◆ **Directions**
Reproduce each line of the entries that carries "agent".

◆ **Task inputs**

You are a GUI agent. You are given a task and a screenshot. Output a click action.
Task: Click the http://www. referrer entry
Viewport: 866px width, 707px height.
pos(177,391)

...

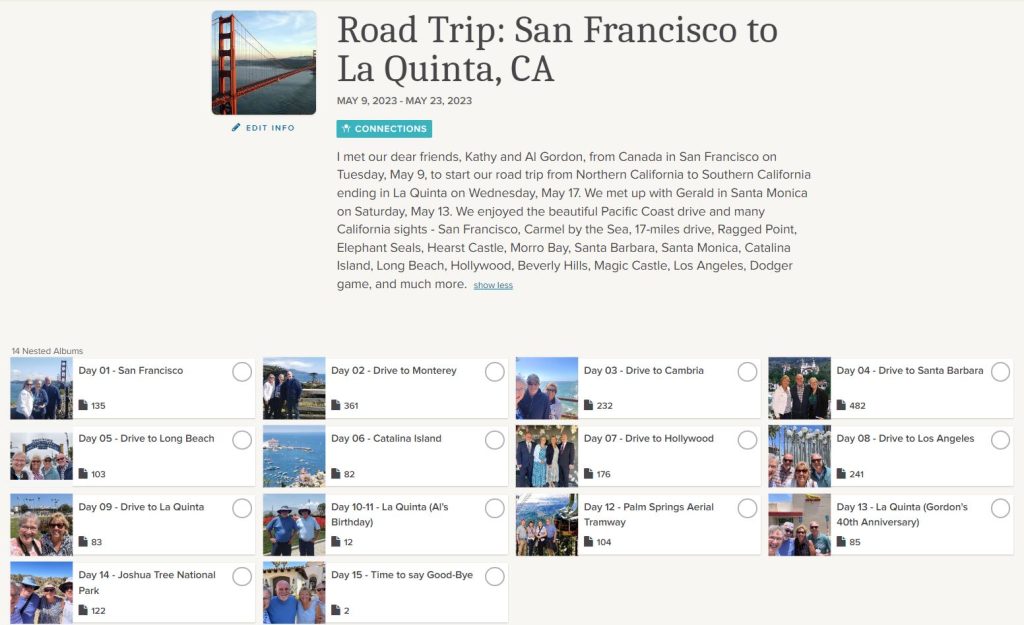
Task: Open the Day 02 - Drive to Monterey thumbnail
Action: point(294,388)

---

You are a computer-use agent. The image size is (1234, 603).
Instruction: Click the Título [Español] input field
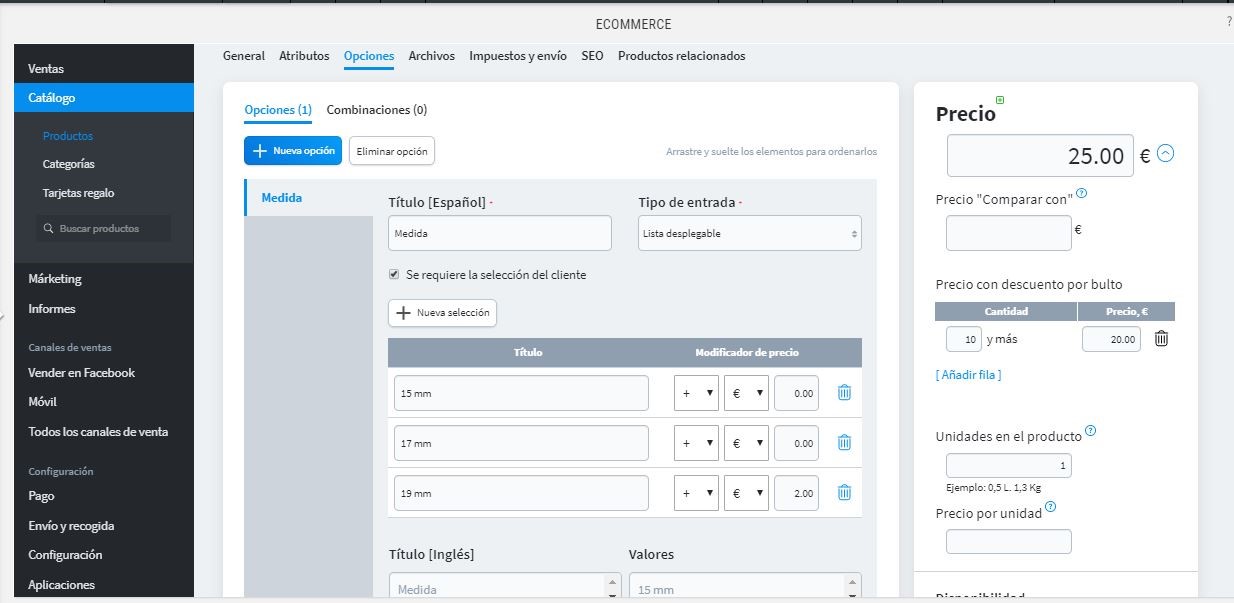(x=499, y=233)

◆ **Exercise answer**
You are a GUI agent. You are given a task and a screenshot. Output a click action.
You are a computer-use agent. The image size is (1234, 603).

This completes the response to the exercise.